Eisenberg is Latinx and Native American, of mixed Raramuri and Western Apache ancestry. She was also a first-generation student. Before OSU, Eisenberg was a chief scientist at Earthwatch Institute. Social and environmental justice were key themes that she worked with at the international nonprofit organization, she says. 

She has written two books, The Wolf’s Tooth: Keystone Predators, Trophic Cascades, and Biodiversity (2011) and The Carnivore Way: Coexisting with and Conserving North America’s Predators (2014). 

Eisenberg is known for her research and work with wolves. She says when wolves showed up in her backyard in Montana back in the late ’90s, she knew it was unusual for them to roam in that area. To confirm that they were actually wolves, she took fur from a barbed wire fence to the U.S. Fish and Wildlife Service. Tom Meier, the second in command of the federal recovery program, asked if she wanted to track them, and he encouraged her to go to graduate school and study the wolves.

The Traditional Ecological Knowledge Lab (TEK) that Eisenberg works with at OSU provides a land acknowledgment statement. “To go beyond the land acknowledgment means healing the damage done,” she says. “To heal that damage means decolonizing how we work together, how we manage natural resources, and that involves honoring tribal sovereignty.”

Eisenberg and the TEK lab are contributing to the healing process by providing jobs, “especially [for] tribal youth,” she says. And she works to make sure most of the funds from her grants go directly to the tribal nations that she’s collaborating with. 

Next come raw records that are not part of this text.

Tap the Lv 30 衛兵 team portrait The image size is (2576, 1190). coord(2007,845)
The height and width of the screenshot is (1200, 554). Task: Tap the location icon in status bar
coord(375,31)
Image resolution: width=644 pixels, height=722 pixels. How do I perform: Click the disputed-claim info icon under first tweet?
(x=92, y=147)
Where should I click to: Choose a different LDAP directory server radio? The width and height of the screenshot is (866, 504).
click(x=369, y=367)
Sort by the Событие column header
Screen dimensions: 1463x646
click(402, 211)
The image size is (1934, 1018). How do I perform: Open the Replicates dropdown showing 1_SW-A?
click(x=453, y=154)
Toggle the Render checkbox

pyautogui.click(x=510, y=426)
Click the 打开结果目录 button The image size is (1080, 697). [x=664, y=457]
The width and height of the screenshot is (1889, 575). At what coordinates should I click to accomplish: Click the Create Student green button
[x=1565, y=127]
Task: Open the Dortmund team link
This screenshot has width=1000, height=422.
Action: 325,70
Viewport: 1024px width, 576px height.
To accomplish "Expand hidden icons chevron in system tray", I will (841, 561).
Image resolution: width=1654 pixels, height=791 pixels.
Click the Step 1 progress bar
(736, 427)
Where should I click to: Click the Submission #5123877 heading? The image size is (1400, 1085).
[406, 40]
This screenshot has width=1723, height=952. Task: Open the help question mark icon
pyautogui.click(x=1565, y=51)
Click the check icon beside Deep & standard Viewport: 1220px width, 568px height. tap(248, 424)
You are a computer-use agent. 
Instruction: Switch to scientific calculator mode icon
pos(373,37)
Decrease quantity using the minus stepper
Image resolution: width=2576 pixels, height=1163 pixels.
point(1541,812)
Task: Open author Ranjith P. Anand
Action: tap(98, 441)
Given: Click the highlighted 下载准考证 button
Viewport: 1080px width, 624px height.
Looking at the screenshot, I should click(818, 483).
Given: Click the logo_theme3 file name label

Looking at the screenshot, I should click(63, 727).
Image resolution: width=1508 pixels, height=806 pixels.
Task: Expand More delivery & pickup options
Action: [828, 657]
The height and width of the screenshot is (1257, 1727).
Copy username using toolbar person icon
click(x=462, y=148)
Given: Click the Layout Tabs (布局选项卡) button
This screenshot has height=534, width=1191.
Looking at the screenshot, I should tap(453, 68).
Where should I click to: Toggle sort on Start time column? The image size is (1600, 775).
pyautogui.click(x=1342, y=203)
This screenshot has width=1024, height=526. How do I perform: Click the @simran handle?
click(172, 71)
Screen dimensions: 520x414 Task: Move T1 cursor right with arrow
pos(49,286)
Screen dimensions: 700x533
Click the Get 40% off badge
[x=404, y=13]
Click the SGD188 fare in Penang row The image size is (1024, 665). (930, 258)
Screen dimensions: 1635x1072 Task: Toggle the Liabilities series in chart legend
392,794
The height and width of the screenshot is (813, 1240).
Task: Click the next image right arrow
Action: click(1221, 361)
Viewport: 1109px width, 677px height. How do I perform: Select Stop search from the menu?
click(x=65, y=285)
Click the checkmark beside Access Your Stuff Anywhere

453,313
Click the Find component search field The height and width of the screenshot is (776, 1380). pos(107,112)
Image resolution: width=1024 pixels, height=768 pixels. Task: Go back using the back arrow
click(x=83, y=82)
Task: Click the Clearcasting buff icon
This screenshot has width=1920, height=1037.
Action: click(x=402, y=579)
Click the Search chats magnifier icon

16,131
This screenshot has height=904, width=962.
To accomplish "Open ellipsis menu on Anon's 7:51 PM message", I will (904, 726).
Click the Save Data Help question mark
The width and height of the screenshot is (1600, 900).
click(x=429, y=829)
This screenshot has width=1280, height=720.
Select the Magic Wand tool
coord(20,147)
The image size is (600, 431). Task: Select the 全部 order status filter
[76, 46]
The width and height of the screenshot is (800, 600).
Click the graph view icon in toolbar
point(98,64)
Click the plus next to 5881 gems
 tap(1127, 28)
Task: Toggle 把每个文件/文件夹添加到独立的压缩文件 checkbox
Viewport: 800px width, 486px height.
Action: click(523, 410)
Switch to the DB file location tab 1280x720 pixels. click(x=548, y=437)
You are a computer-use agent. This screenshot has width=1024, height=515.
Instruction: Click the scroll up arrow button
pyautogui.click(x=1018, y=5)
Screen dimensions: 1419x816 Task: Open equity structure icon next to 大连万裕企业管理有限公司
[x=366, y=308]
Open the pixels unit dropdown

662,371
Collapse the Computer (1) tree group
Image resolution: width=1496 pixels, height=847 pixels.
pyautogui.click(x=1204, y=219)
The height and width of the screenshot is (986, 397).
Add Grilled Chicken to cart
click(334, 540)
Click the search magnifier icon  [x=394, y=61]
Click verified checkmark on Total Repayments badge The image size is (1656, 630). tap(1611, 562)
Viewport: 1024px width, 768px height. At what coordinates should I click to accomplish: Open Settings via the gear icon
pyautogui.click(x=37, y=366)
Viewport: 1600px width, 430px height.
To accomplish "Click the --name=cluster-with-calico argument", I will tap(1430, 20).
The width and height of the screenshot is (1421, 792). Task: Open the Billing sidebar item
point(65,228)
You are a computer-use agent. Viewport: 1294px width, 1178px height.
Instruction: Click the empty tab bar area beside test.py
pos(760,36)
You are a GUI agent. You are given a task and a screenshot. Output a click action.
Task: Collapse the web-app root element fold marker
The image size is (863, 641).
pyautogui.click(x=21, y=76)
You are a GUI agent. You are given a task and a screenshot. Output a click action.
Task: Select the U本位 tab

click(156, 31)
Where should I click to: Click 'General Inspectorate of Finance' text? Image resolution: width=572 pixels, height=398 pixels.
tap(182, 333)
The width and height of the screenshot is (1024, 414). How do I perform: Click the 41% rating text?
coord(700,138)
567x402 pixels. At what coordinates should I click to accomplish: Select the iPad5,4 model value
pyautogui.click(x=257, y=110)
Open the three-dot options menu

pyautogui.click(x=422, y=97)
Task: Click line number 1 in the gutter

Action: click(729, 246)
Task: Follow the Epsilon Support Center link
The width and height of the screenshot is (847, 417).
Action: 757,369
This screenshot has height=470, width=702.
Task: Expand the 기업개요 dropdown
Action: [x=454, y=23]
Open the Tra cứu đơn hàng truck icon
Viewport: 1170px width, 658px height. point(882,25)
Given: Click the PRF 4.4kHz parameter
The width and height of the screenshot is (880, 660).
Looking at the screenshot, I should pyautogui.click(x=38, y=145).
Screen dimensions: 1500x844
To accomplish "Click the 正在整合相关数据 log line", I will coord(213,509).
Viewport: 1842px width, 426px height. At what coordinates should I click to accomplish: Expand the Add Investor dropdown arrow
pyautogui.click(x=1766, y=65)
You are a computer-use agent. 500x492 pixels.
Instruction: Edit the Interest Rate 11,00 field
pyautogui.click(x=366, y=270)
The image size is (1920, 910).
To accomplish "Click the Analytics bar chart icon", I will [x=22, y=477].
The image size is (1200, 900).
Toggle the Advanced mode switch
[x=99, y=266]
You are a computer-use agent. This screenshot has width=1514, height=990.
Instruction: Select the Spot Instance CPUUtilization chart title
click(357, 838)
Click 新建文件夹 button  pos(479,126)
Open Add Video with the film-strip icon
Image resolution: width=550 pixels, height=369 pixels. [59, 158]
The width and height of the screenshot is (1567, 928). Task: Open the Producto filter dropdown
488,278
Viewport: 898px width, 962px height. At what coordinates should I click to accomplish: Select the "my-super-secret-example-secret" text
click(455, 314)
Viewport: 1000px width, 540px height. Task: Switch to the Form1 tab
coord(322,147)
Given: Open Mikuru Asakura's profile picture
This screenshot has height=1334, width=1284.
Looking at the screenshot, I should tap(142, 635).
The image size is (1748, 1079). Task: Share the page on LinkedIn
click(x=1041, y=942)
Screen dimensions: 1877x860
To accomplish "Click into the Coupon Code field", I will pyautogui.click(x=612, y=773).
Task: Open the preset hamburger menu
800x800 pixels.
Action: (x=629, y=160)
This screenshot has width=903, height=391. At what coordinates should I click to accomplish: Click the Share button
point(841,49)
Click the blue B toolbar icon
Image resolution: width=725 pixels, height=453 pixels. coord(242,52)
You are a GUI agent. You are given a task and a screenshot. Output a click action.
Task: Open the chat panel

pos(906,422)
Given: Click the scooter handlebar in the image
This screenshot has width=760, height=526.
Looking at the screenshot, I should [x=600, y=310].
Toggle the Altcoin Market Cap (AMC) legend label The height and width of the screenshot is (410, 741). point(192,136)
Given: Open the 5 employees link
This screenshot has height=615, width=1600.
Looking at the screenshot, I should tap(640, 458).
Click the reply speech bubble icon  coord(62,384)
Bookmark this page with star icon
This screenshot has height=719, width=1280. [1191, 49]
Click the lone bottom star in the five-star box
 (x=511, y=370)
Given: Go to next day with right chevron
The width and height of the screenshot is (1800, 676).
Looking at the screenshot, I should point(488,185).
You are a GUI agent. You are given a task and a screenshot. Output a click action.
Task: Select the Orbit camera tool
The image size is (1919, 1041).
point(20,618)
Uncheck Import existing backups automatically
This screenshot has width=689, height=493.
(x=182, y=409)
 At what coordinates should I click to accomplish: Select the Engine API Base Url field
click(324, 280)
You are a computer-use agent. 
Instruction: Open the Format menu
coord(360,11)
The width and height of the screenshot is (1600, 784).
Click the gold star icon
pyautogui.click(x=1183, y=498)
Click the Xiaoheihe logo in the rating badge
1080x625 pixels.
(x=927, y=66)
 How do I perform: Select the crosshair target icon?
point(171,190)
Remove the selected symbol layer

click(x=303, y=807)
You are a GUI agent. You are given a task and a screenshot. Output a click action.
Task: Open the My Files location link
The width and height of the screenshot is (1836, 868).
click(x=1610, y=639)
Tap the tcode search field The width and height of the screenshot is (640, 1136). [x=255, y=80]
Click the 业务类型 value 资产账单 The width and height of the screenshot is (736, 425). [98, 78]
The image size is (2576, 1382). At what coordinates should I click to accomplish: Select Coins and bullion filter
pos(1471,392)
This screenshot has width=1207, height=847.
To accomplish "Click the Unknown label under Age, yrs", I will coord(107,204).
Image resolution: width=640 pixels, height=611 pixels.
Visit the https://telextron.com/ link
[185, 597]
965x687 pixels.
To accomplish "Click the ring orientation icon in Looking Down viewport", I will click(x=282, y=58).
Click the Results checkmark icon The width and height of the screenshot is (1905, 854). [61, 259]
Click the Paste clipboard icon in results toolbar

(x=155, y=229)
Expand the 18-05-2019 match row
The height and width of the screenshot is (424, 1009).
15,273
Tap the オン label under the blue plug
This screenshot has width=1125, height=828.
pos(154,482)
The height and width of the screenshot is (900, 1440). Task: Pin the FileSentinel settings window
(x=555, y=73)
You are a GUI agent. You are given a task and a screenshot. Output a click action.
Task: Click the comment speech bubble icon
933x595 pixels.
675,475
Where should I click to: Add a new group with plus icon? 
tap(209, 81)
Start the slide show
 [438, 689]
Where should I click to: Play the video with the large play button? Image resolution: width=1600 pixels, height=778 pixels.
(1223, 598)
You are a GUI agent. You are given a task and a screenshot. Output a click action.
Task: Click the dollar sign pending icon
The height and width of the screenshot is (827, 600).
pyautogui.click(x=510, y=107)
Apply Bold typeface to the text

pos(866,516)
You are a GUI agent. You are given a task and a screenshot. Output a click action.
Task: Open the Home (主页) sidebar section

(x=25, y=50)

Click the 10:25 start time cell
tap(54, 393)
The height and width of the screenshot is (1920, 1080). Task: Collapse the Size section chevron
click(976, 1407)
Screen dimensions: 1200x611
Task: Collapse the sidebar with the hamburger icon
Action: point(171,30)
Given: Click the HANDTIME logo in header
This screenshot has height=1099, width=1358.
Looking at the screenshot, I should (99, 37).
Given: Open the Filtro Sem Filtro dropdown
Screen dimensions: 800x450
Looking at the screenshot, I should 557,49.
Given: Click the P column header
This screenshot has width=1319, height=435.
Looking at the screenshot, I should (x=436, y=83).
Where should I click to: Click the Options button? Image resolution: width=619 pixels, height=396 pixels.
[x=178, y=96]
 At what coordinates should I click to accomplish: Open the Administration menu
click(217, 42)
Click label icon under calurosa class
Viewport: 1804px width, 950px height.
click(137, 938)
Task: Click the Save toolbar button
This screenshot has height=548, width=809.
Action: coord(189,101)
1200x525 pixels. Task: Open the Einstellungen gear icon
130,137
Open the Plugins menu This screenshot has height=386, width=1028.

She serves on the President’s Commission for Indigenous Affairs at OSU creating better relationships with Native Americans and working towards social justice for them through public policy. Eisenberg will discuss this further in her keynote speech.

The nation’s largest and oldest student environmental law society, Land Air Water, organizes this conference each year. Maddie Reese, a UO law student, is one of five co-directors for this year’s event. 

“I am interested in public interest and environmental law,” Reese says. “So it’s pretty appropriate that this is the conference that I’m helping organize.”  

Because of the pandemic, the last three PIELC gatherings were virtual, and so the directors have never attended the in-person conference. But they have received guidance from alums and from people that have previously attended, she explains.

“We can sense the excitement and anticipation of the community” for it to be back in-person, Reese says.

Reese describes organizing the event as “a labor of love.” With more than 130 panel submissions, the directors had to decide who would present. She says it was tough because “they were all such incredible ideas.” 

Guests should expect more than 50 tables in the law school commons for different nonprofit organizations, environmental law firms, advocacy groups, student groups and more to share information. It’s going to be “like a hub of activity” for reconnecting, Reese says.

The theme of this year’s conference is “Reconnecting and Transitioning Together,” recognizing the time apart due to the pandemic and the transition towards a more sustainable future. 

PIELC “comes with a lot of history and passion and love,” Reese says. “You can feel that all here.”

The Public Interest Environmental Law Conference runs March 2 to 5 at the University of Oregon School of Law, at 1515 Agate Street. More info at Pielc.org.